Ghost Writing Robot Using Atmega32

Summary

We used two stepper motors to drive a steel ball scavenged from a ball-bearing.  These motors were controlled by a PS/2 mouse wirelessly using the RCR-433 and RCT-433 receiver/transmission combination mentioned in lecture.  We then took the PS/2 protocol, made it compact, modified existing transmission code and deduced a way to control the robot via the mouse.  We also mounted a solenoid which raises and lowers a writing instrument.  The device is meant to write on a sheet of paper.
By using a mouse to control the robot, anyone can sit down and doodle remotely with it.  This was done since we wanted to create a project that could be used intuitively by anyone and be fun, yet useful in some applications.  Also, we wanted to build a robot since robots are interesting.  We chose the spherical drive since it was a novel approach that we had only seen a few times on the internet (http://www.ri.cmu.edu/pubs/pub_5457.html).  We made the design wireless to allow the robot to move unopposed in any direction.

# # #

§ **WHAT TO DO**:
1. In the robot summary, what was scavenged from a ball-bearing?
2. Please rewrite the part of the robot summary that begins at the words "By using a mouse" and stops after "in any direction.", with "doodle" replaced by "sketch".
Use only the robot summary here, not the material.

§ **PROVIDED DATA**:
# # #

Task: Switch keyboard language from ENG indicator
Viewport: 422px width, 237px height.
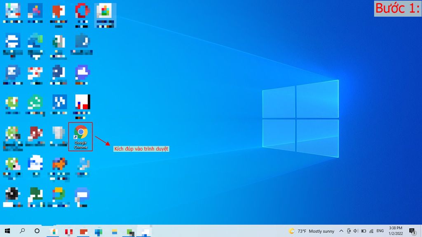Action: coord(380,231)
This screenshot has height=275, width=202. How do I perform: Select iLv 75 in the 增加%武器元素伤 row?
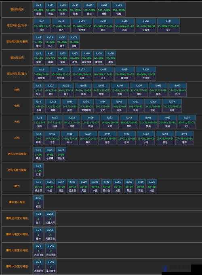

# # #

§ **ANSWERS PROVIDED**:
1. A steel ball.

2.
By using a mouse to control the robot, anyone can sit down and sketch remotely with it.  This was done since we wanted to create a project that could be used intuitively by anyone and be fun, yet useful in some applications.  Also, we wanted to build a robot since robots are interesting.  We chose the spherical drive since it was a novel approach that we had only seen a few times on the internet (http://www.ri.cmu.edu/pubs/pub_5457.html).  We made the design wireless to allow the robot to move unopposed in any direction.